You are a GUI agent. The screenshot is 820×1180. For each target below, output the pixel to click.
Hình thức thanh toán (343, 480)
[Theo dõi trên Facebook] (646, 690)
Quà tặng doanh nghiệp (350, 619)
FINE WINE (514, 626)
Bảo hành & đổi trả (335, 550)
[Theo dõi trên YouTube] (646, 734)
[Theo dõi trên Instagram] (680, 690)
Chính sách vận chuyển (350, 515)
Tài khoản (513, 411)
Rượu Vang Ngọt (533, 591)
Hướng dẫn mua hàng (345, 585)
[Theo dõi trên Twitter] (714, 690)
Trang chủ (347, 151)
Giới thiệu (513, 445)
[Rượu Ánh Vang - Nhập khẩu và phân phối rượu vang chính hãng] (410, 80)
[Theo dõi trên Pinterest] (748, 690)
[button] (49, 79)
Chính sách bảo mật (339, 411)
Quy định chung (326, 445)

● ACTIVITY: Which lines of the data above contain the string "Rượu"? Copy each of them.

● RESULT OF THIS TASK:
Rượu Vang Ngọt (533, 591)
[Rượu Ánh Vang - Nhập khẩu và phân phối rượu vang chính hãng] (410, 80)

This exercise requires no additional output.